- Film poster
- Directed by: Vitali Kanevsky
- Written by: Vitali Kanevsky
- Starring: Dinara Drukarova Pavel Nazarov
- Cinematography: Vladimir Brylyakov
- Edited by: Galina Kornilova
- Music by: Sergey Banevich
- Distributed by: Lenfilm
- Release date: 1989;
- Running time: 105 minutes
- Country: Soviet Union
- Language: Russian

= Freeze Die Come to Life =

1989 film

Freeze Die Come to Life (Замри, умри, воскресни!) is a 1989 Soviet drama film directed by Vitali Kanevsky. It was screened in the Un Certain Regard section at the 1990 Cannes Film Festival, where it won the Caméra d'Or.

==Plot==
Set in 1947 in the desolate mining town of Suchan, the story follows teenagers Valerka and Galiya, who share a love-hate friendship as they navigate the harsh realities of their lives. Valerka, spotting Galiya selling hot water labeled as "tea" in the freezing town market, mimics her and claims his water is fresher. With his earnings, he buys skates, only to have them stolen, but Galiya helps him retrieve them. Valerka also gets into trouble at school for a prank involving yeast in the toilets, leading his mother to beg the principal not to expel him. After a local train operator beats him for riding coal cars, Valerka mischievously redirects a rail switch, causing the train to derail. Afraid of being caught, he confides in Galiya and flees to Vladivostok, where he briefly joins a gang, unwittingly assisting in a jewelry store robbery that turns violent. However, when the gang suspects him of being a snitch, they decide to kill him.

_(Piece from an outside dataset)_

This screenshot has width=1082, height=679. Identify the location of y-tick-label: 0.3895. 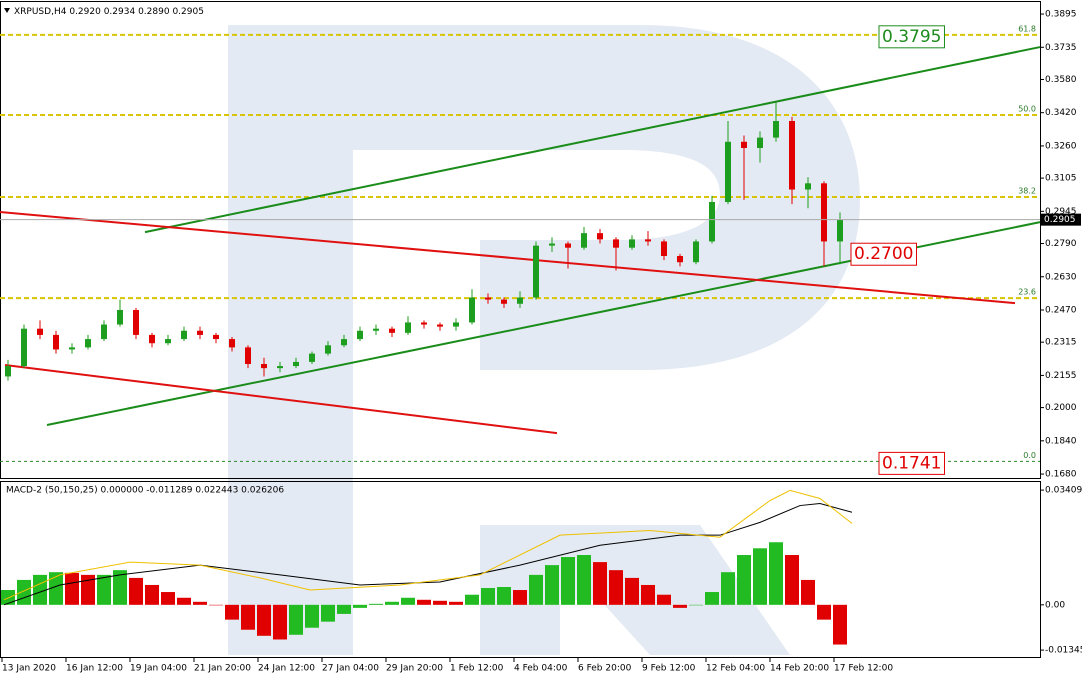
(1061, 15).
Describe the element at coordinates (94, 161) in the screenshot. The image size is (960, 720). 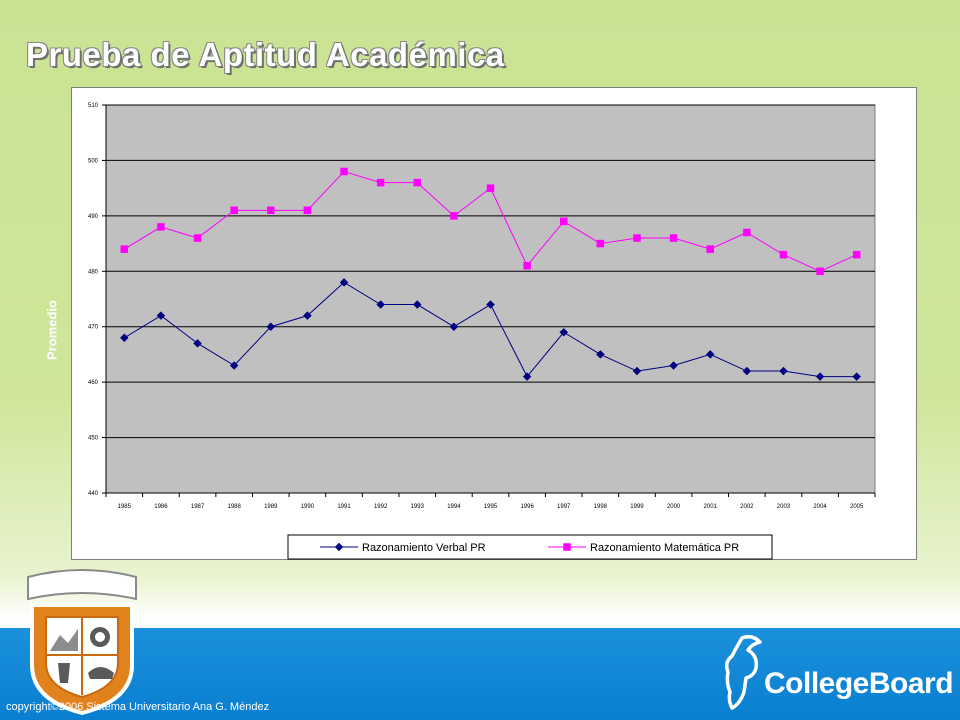
I see `y-tick-label: 500` at that location.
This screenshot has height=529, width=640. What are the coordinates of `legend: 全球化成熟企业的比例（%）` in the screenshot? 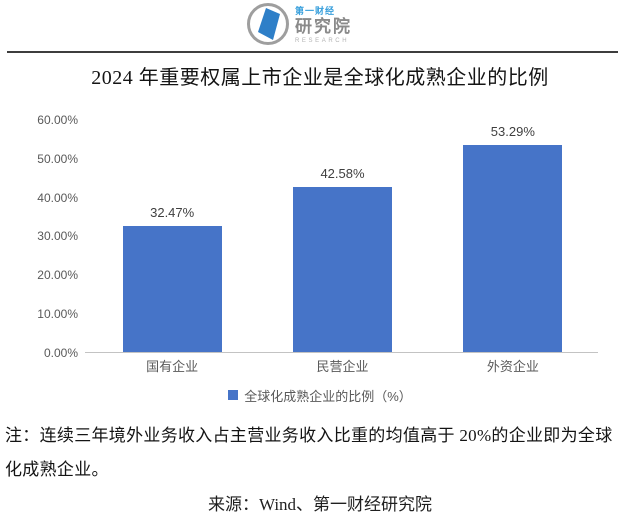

Galiya, visiting Vladivostok, finds Valerka and warns him that the authorities had been looking for him at his mother's request and that he’s no longer a suspect for the train accident. Together, they narrowly escape from the gang, fleeing partway by train and then on foot. As they journey back to Suchan, Valerka recites poetry and sings songs about love to Galiya. Tragically, in the film’s final moments, the gang catches up with them. The closing scene reveals Galiya’s lifeless body being brought home on a cart by her grieving father, while Valerka’s mother is said to be taking him to the hospital.

==Cast==
- Dinara Drukarova as Galia
- Pavel Nazarov as Valerka
- Yelena Popova as Valerka's mother
- Valeri Ivchenko
- Vyacheslav Bambushek as Vitka
- Vadim Yermolayev as School principal

==Reception==
In 1990, the film received the Grand Prix for Best Film at Film Fest Gent.